In the end, this book is an interesting propaganda pamphlet, but will do little to inform the public about the pros and cons of utility deregulation.

Rating: 5 stars
Summary: Hits the Nail On the Head
Review: Having been has been involved on both sides of the energy equation exploring for oil, gas and geothermal resources using seismic and magneto-telluric methods and working for the utility industry in coal, natural gas, and nuclear power plants, I can say that Harvey Wasserman has written a book that details exactly how and why we're in the mess we're in.

This book is primer for anyone who wants a breif history of the utility industry. It begs the question of when the public will wake up and take back what corporations have stolen from us.

Rating: 5 stars
Summary: Essential background for the mess we're now in
Review: I read Harvey's book when it first came out. I'm not an expert on this subject, but the issues he raised in a highly accessable style worried me, although no one was talking about them at the time. Now, they're front page headlines. We think these decisions just happen, then discover when we read a book like this, that they're product of huge political interests, and that we, the ordinary citizens, pay the toll.
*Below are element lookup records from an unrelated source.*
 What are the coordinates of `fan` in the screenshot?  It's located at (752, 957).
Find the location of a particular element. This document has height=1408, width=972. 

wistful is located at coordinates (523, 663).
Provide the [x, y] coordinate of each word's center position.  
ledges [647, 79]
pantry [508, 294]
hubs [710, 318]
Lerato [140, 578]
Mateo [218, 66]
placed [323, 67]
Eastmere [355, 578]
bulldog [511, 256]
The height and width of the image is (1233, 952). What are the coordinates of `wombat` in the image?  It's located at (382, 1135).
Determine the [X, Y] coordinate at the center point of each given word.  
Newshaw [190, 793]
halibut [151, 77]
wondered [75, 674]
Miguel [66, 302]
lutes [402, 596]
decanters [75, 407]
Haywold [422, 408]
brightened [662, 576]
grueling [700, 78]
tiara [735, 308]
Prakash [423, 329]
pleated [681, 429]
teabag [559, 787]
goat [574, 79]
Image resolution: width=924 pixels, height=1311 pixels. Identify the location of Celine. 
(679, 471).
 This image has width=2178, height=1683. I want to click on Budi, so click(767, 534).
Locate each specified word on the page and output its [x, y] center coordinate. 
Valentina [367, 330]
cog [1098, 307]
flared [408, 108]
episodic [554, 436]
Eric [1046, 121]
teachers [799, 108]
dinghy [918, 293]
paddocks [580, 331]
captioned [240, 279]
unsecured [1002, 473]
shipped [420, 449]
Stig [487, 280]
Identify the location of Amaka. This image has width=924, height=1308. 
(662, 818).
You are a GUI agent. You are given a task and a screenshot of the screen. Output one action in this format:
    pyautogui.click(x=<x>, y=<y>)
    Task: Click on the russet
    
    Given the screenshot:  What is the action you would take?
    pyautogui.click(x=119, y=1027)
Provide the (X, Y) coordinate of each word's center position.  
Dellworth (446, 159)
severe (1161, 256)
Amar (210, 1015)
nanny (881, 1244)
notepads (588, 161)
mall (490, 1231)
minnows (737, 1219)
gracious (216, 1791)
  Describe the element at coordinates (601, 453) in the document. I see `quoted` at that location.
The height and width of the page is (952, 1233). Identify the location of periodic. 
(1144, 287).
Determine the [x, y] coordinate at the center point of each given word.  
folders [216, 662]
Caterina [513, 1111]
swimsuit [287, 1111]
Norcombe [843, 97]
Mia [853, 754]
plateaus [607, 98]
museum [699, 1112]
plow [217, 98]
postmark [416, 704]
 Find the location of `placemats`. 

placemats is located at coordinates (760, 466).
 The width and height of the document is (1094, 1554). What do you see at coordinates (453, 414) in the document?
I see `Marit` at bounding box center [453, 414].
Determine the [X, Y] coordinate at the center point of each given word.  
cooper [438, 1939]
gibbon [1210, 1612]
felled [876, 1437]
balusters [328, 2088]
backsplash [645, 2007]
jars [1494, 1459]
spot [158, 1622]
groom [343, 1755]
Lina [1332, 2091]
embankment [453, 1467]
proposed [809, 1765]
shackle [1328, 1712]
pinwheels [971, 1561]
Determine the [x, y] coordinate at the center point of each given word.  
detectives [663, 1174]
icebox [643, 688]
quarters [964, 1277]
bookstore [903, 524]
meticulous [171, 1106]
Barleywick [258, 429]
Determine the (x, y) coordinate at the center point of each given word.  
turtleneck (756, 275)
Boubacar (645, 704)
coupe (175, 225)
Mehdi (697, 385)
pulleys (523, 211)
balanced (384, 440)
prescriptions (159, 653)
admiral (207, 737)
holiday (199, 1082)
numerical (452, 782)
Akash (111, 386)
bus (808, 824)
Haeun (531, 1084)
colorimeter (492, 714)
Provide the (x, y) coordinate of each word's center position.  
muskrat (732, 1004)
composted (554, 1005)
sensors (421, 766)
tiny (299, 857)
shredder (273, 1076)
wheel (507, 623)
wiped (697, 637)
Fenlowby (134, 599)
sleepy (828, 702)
A wonderful rallying cry for a more democratic approach to key energy issues.

Paul Loeb Author Soul of a Citizen: Living With Conviction in a Cynical Time [www.soulofacitizen.org]

Rating: 4 stars
Summary: Good, concise history of electric industry deregulation
Review: My only significant criticism of the book is that it is a somewhat one-dimensional assessment of a multifaceted phenomenon. While the issue of restructuring the electric industry is complex, and the economic drivers are deeper than Wasserman details in the book, the book is still an absorbing assessment of the impact that occurred when the electric utility industry embraced commercial nuclear energy. "Too cheap to meter," was the mantra of the 1950's. Well, we all have a basic energy became, in some respects, a tremendous white elephant for the industry and it's regulators. Wasserman opines that the investment required was enormous, and the return has never been completely realized either in economic, social, or environmental benefit.



Rating: 4 stars
Summary: Good alternative view point
Review: The author does a good job explaining how the deregulation has allowed the utilities to push the cost of their investment decisions on to their customers and taxpayers. Read it with an open mind and take it as one opinion in the deregulation debate.